→ **Excerpted text**:
After graduate school, Postel worked as a natural resources consultant with a private firm in Menlo Park, California. In 1983 she joined the Worldwatch Institute, where she assumed the global water portfolio. From 1988 to 1994 she served as Vice President for Research. She left the Worldwatch Institute in 1994, moved to Massachusetts, and founded the Global Water Policy Project, which continues to serve as the umbrella for Postel's research, writing, speaking and consulting. In 2009, she was appointed Freshwater Fellow of the National Geographic Society, a position she held through 2015. She now lives in the Rio Grande Valley of New Mexico.

==Awards==
Scientific American 50. Postel was honored for promoting "sweeping changes aimed at preserving the world's dwindling supplies of freshwater." In 2021, Postel won the Stockholm Water Prize, jointly awarded by Swedish Royal Academy of the Sciences and Stockholm International Water Institute (SIWI). According to the prize committee “no one has exhibited more commitment, capacity, courage, and perseverance to address far-ranging and critical water issues. Her work has been instrumental in shifting both public and professional awareness about the water crisis.”

→ **Parts of the exercise**:
A: What organization did Postel found after leaving the Worldwatch Institute, according to the Postel excerpt?
B: Retype the Postel excerpt from "After graduate school, Postel" to "of New Mexico.".

→ **Dataset entries**:

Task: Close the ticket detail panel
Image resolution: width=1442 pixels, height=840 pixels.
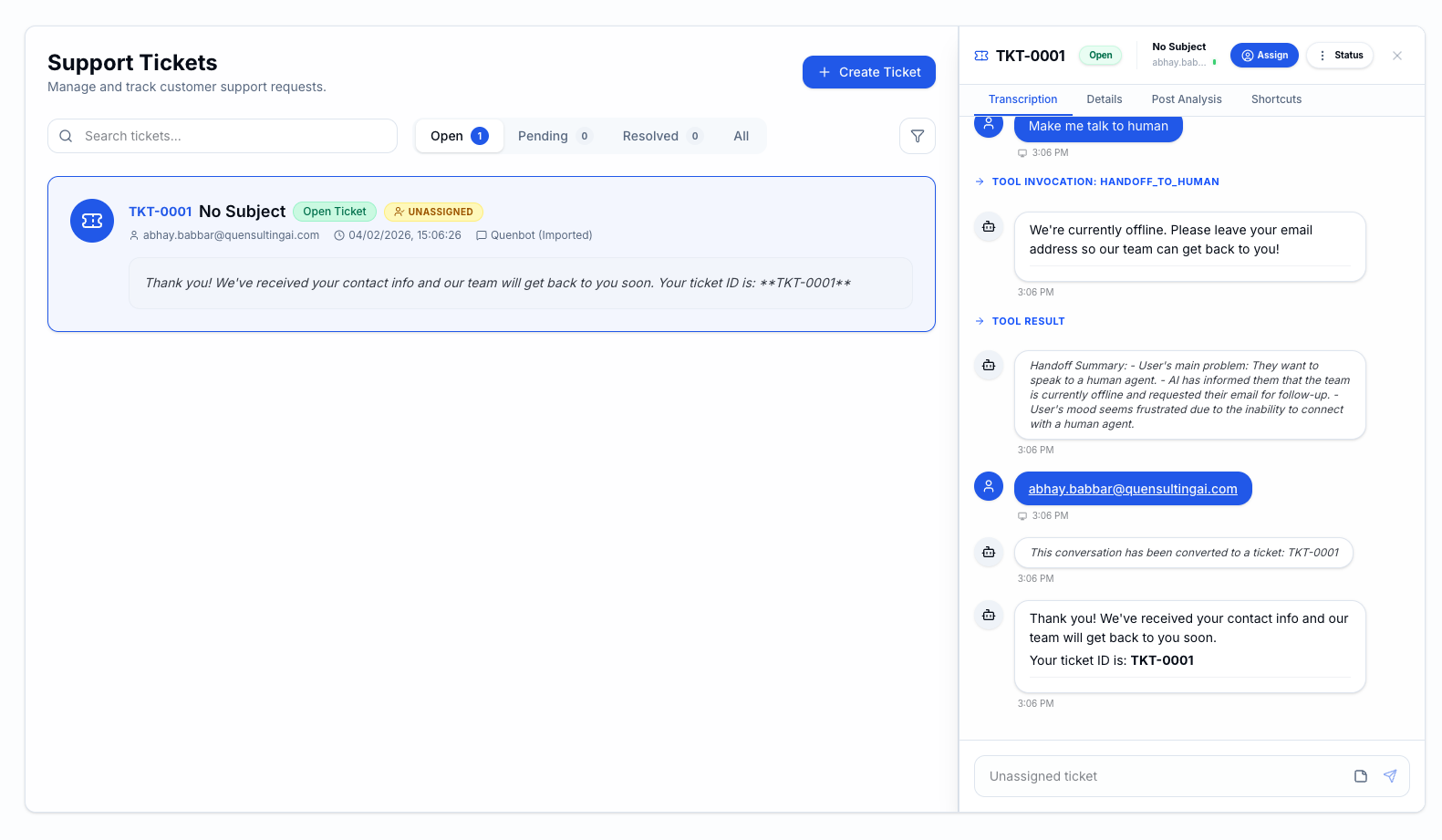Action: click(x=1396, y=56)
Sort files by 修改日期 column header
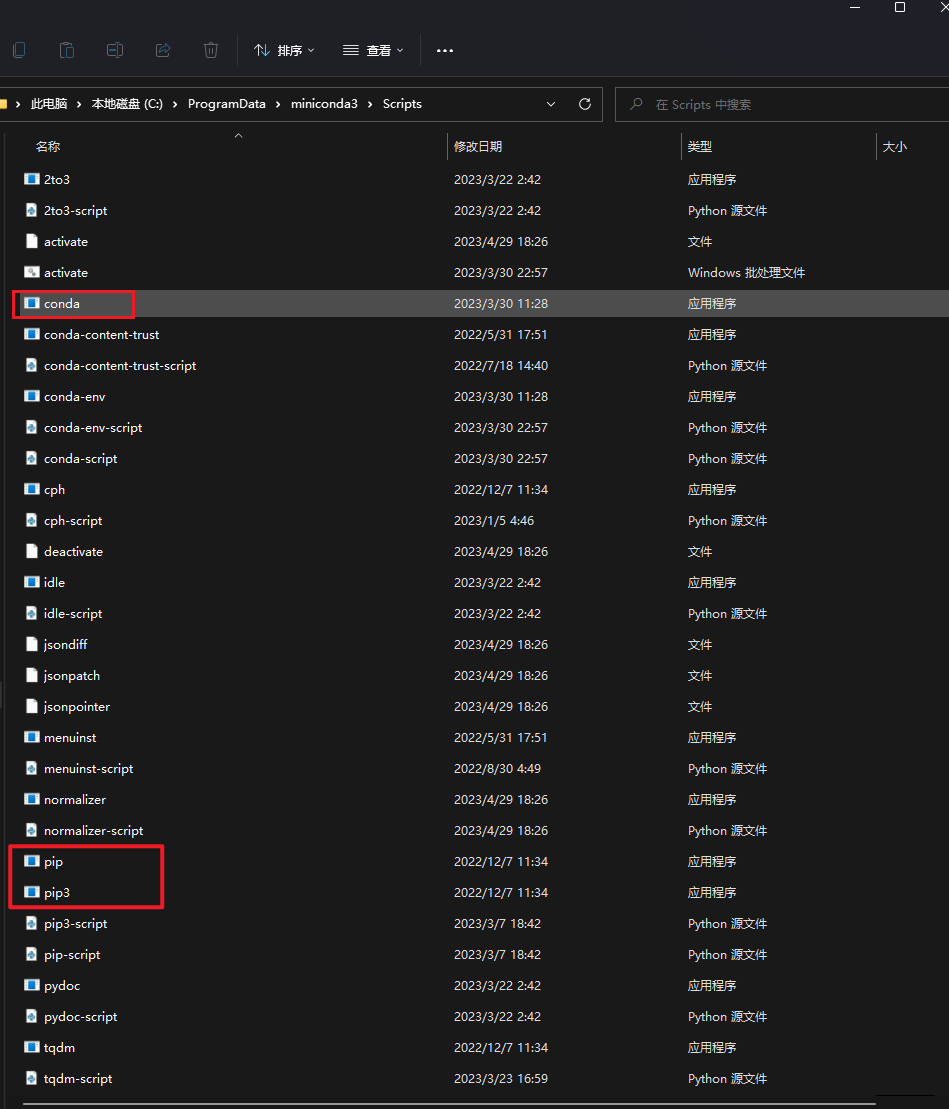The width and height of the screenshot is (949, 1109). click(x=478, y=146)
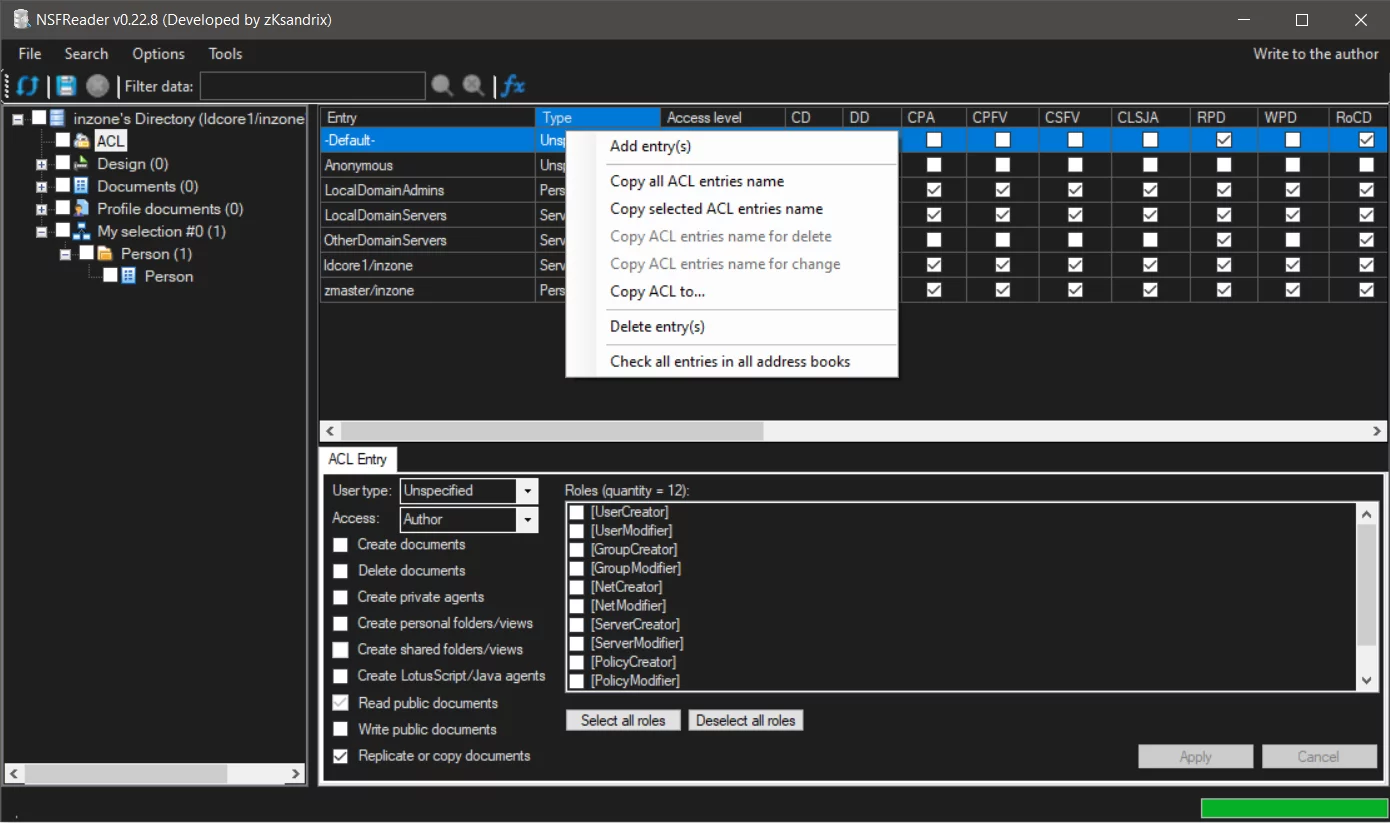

→ **Answer set**:
A: She founded the Global Water Policy Project.

B:
After graduate school, Postel worked as a natural resources consultant with a private firm in Menlo Park, California. In 1983 she joined the Worldwatch Institute, where she assumed the global water portfolio. From 1988 to 1994 she served as Vice President for Research. She left the Worldwatch Institute in 1994, moved to Massachusetts, and founded the Global Water Policy Project, which continues to serve as the umbrella for Postel's research, writing, speaking and consulting. In 2009, she was appointed Freshwater Fellow of the National Geographic Society, a position she held through 2015. She now lives in the Rio Grande Valley of New Mexico.